Pharmacovigilance et gestion de risques: Le Dr Achouak Ghorab explique le rôle clé du CNPM

En marge du 9e Congrès de la FAP, Esseha a rencontré le Dr Achouak Ghorab, Directrice du Centre de pharmacovigilance et de matériovigilance (CNPM). L’occasion de revenir sur le rôle central de cette institution, souvent méconnue du grand public, mais essentielle à la sécurité des médicaments et des dispositifs médicaux en Algérie.
Présente lors de cet événement scientifique majeur, la responsable s’est félicitée de l’intérêt suscité par la session consacrée à la pharmacovigilance. « Lors de ce 9e Congrès de la FAP, nous avons eu la chance et le plaisir d’être programmés en session pour parler de la pharmacovigilance, un sujet qui a clairement suscité l’intérêt du public », a-t-elle expliqué. Elle a rappelé que le CNPM n’est pas une structure récente, contrairement à ce que pensent certains. « Le CNPM existe depuis 1998, à travers son décret de création 98/192 », a-t-elle précisé.
Etablissement public à caractère administratif placé sous la tutelle du ministère de la Santé, le CNPM a pour mission principale d’assurer la sécurité du médicament. A cela s’ajoute la matériovigilance, qui concerne le suivi des incidents et des risques d’incidents liés aux dispositifs médicaux. « Nos missions consistent à détecter, évaluer, comprendre mais aussi prévenir l’apparition des événements à effet indésirable », a souligné le Dr Ghorab. Elle insiste cependant sur un point fondamental : la pharmacovigilance est un travail collectif. « Notre travail ne peut être seul », affirme-t-elle. Le CNPM collabore étroitement avec l’ensemble des parties prenantes, notamment le ministère de la Santé, le ministère de l’Industrie Pharmaceutique, l’Agence nationale des produits pharmaceutiques (ANPP) mais il aussi les professionnels de la santé et les opérateurs ou les établissements pharmaceutiques. « Les professionnels de la santé sont une partie prenante majeure de notre activité », a-t-elle rappelé, soulignant leur rôle clé dans la remontée et la gestion des informations de sécurité. Cette interaction permet d’échanger, d’analyser les situations à risque et de proposer des recommandations ou des actions concrètes pour protéger les patients.
Interrogée sur la gestion des situations de crise en pharmacovigilance, le Dr Ghorab explique que celles-ci reposent sur des alertes liées à la sécurité des patients ou des utilisateurs de produits de santé. « La crise est définie par des situations d’alerte basées sur un ensemble d’informations en pharmacovigilance qui touchent la sécurité du patient, la sécurité d’utilisation des produits de santé », a-t-elle détaillé. Une fois identifiée et validée, la crise est prise en charge à travers des procédures bien établies, des comités dédiés et une coordination étroite avec les autorités concernées.

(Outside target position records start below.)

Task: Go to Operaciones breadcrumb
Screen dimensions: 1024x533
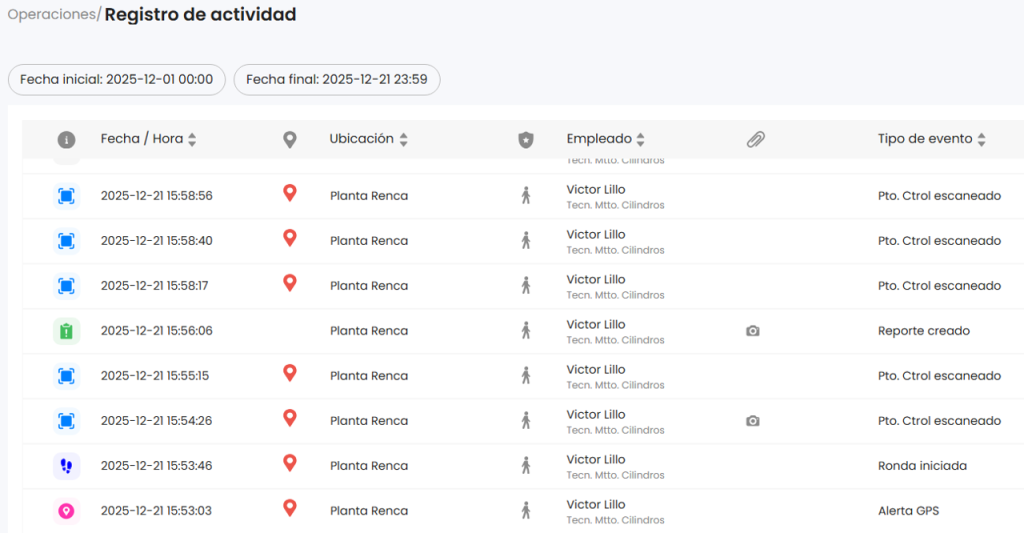Action: point(51,15)
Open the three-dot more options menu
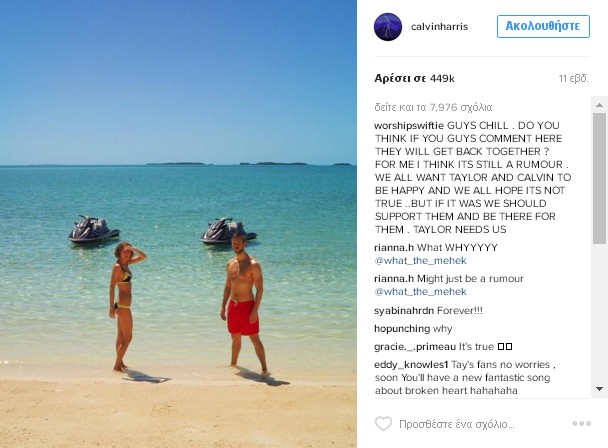 pyautogui.click(x=582, y=424)
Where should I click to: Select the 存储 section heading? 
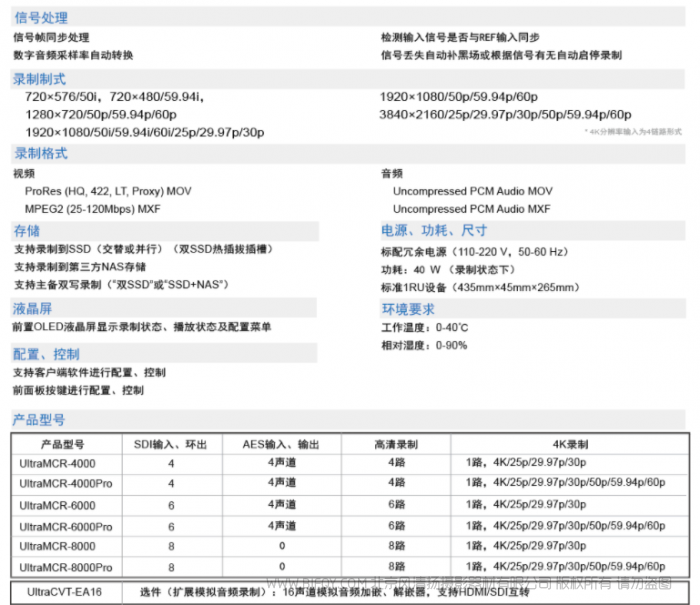(26, 230)
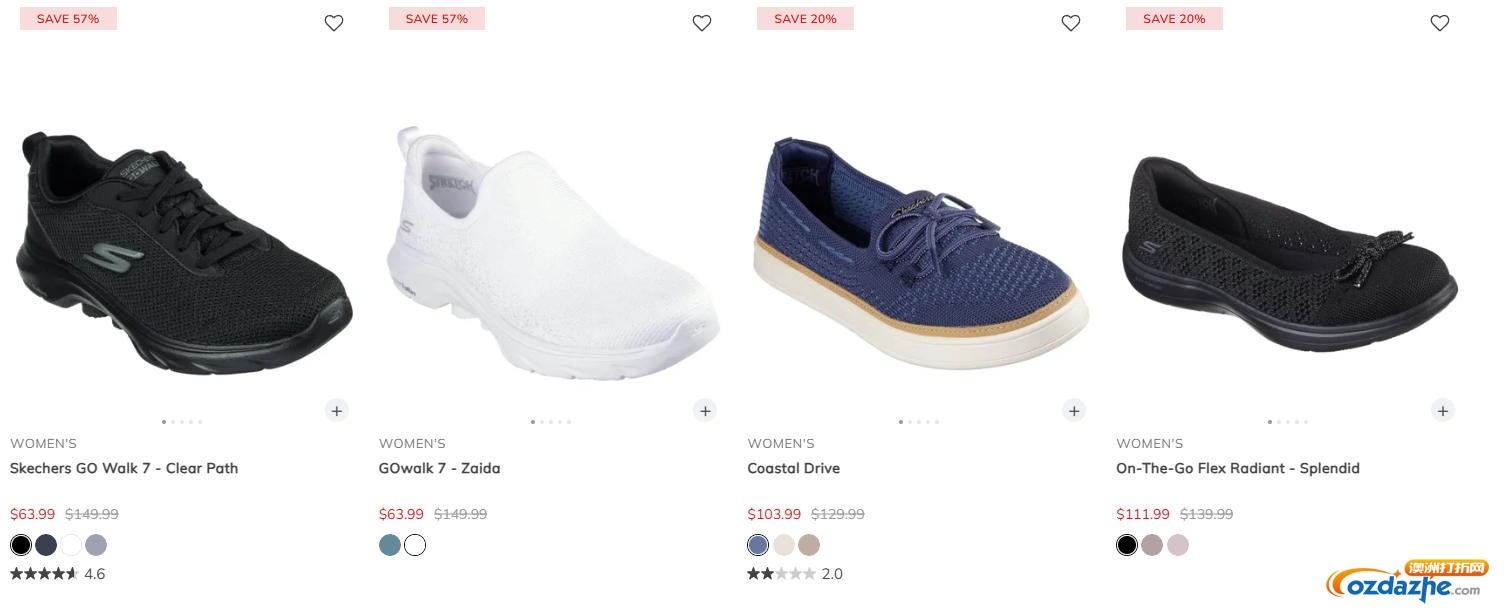Screen dimensions: 1511x615
Task: Open Skechers GO Walk 7 - Clear Path link
Action: coord(124,468)
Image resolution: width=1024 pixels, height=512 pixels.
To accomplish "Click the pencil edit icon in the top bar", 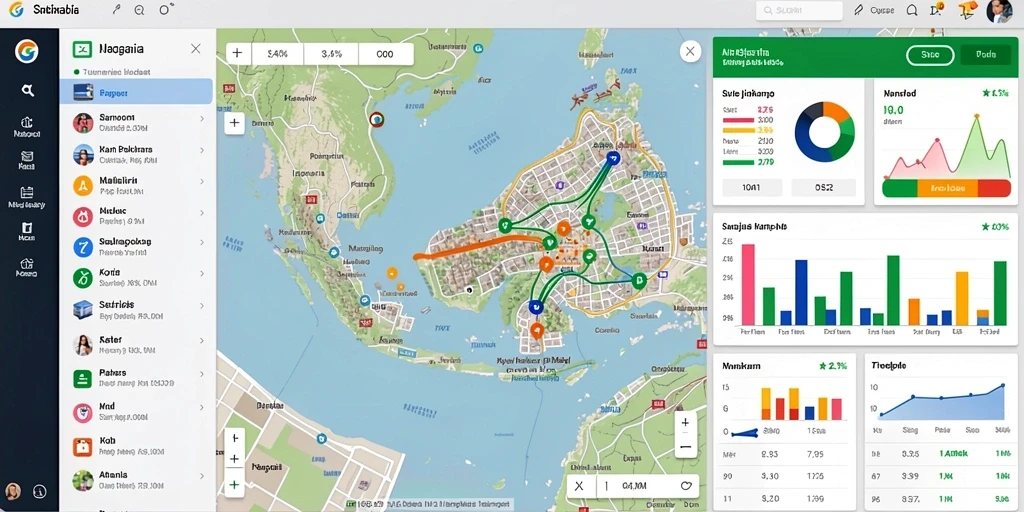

Dans les cas les plus graves, des interventions rapides et immédiates sont mises en œuvre. Mais au-delà de l’aspect technique, un enjeu reste central : la communication. « Il faut absolument prendre en considération le grand public et la perception de la crise », insiste-t-elle. Pour la Directrice du CNPM, transmettre « la bonne information à la bonne personne » est une condition indispensable pour gérer efficacement une crise et préserver la confiance.